#### Study material:

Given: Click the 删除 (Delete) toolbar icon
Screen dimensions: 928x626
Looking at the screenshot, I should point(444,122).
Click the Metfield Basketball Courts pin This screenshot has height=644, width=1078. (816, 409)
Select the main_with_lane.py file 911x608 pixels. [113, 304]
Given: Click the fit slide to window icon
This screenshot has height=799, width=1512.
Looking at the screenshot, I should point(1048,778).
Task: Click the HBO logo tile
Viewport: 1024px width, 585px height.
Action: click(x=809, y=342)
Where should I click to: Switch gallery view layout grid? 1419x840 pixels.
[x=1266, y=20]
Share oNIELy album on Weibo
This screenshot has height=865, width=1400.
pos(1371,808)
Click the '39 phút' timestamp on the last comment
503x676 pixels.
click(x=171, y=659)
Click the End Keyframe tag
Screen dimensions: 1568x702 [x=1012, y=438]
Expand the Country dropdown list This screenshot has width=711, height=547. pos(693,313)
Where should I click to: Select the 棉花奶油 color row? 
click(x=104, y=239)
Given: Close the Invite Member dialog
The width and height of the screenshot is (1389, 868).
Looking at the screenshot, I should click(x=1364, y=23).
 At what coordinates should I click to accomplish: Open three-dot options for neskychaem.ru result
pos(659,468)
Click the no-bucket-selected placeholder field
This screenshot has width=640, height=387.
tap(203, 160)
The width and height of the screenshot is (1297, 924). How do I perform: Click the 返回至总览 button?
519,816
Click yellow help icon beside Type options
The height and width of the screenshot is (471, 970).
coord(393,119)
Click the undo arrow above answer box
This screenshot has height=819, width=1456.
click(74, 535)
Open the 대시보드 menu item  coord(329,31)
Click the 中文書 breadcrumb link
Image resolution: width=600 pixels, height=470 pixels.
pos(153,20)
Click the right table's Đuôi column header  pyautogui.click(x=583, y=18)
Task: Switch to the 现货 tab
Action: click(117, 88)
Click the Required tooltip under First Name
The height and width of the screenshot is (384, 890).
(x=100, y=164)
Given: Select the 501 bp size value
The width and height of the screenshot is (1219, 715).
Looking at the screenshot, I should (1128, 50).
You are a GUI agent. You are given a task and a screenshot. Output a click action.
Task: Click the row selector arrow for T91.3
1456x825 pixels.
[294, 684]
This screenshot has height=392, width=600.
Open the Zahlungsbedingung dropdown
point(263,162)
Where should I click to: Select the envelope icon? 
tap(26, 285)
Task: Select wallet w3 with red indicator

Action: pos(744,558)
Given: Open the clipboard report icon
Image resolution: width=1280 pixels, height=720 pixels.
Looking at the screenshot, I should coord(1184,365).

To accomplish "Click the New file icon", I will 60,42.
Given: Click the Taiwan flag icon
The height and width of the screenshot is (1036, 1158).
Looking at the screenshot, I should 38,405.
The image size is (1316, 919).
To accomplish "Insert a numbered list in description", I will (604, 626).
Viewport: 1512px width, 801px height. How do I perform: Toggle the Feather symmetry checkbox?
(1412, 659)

#### Task statement:
Work out how many lines in the records hold the word "size", and answer with that number alone.

#### Response below:
2